§ What you are asked to do:
Return each line of the entries below that contains the word "Task", matching its case.

§ Data for processing:
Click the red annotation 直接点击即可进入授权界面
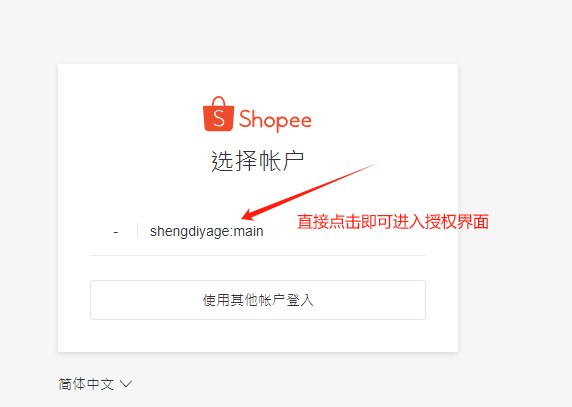Image resolution: width=572 pixels, height=407 pixels. click(x=393, y=222)

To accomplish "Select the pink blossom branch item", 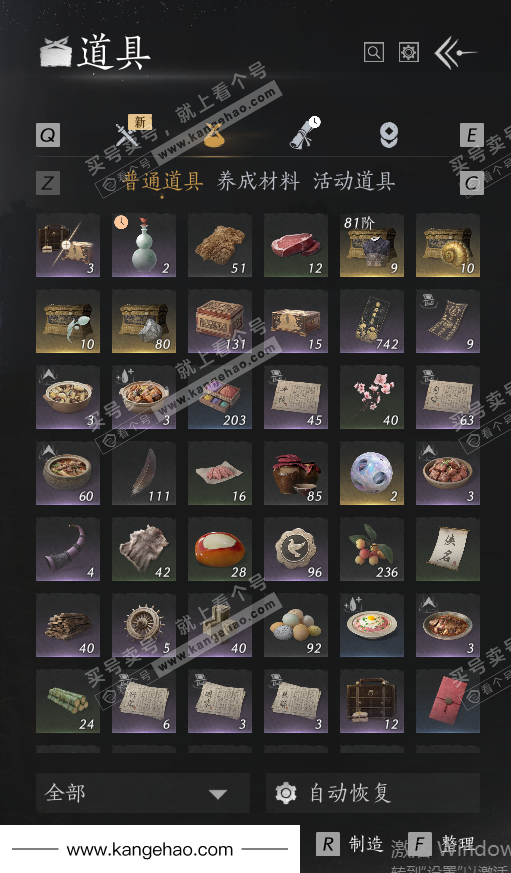I will click(x=372, y=397).
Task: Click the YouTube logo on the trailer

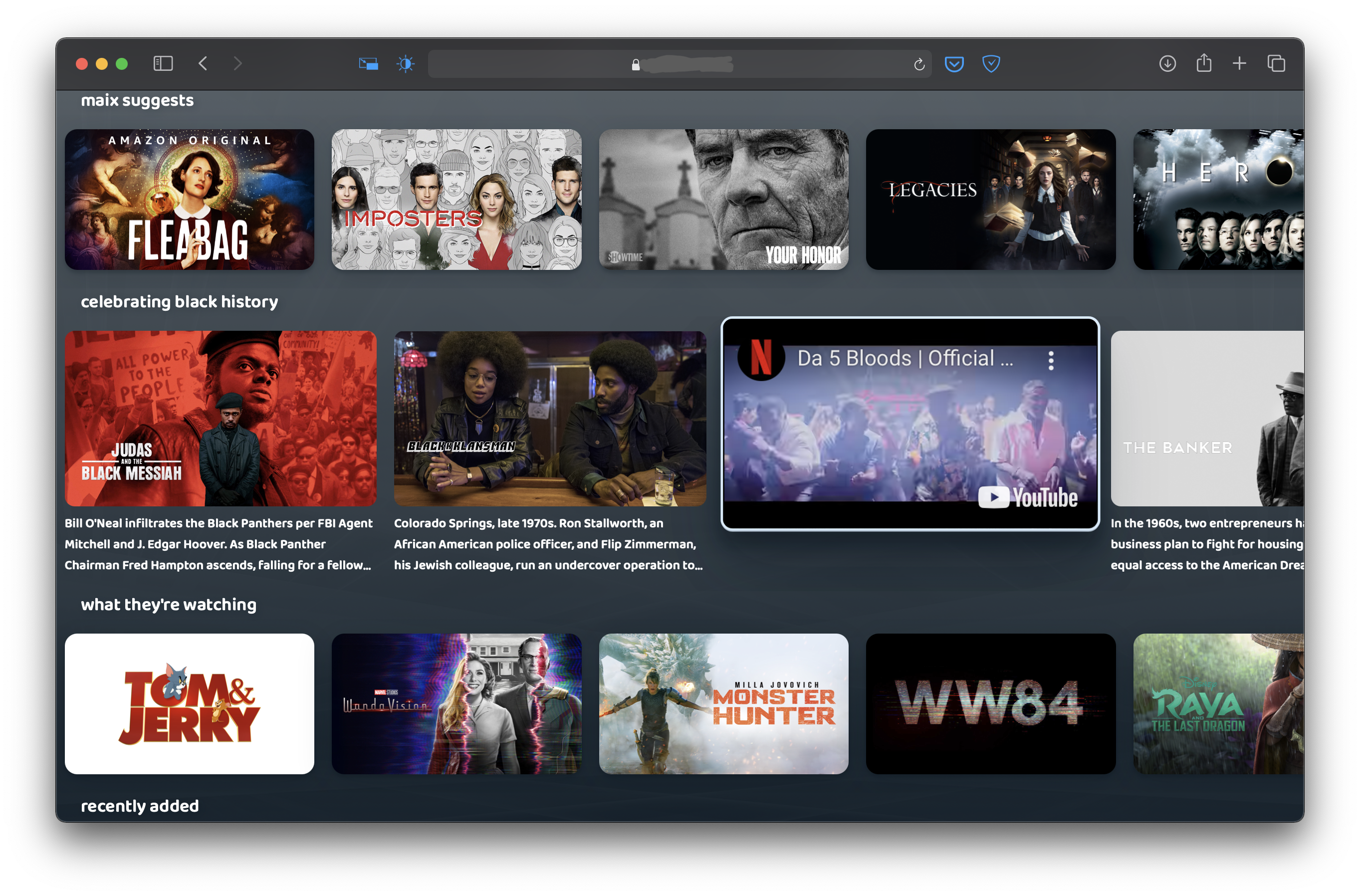Action: [1027, 497]
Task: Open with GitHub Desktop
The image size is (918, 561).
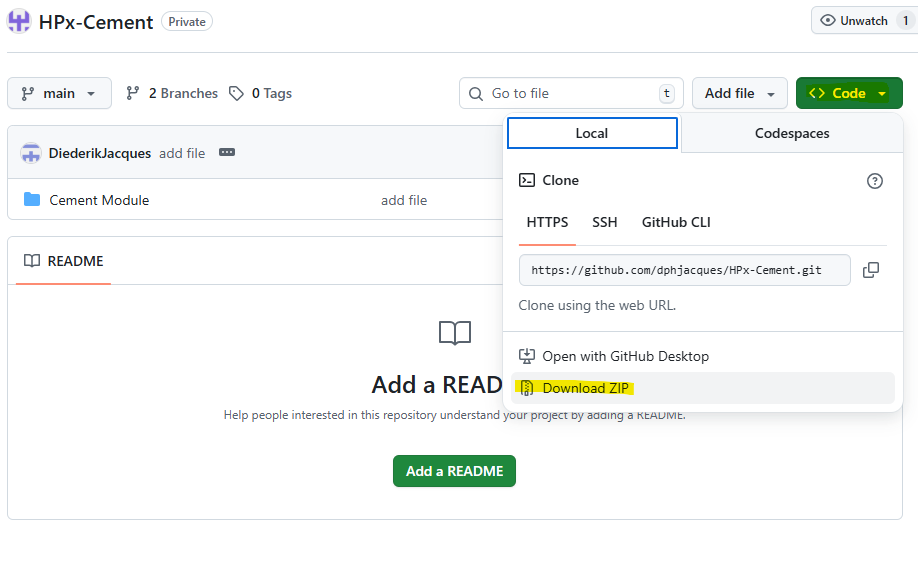Action: (625, 356)
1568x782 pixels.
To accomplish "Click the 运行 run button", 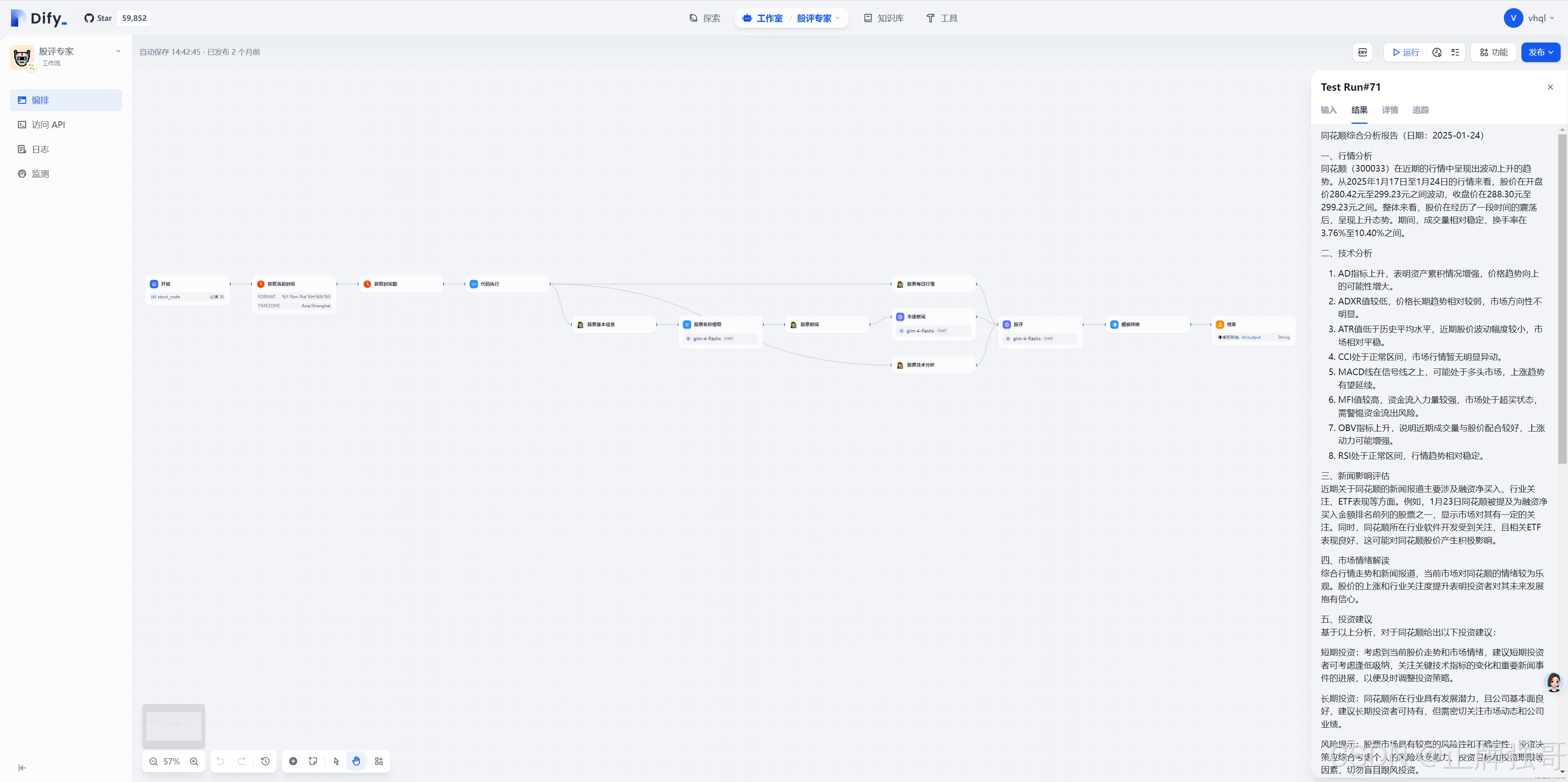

§ Output:
Task: Click the YouTube logo on the trailer
Task: Open with GitHub Desktop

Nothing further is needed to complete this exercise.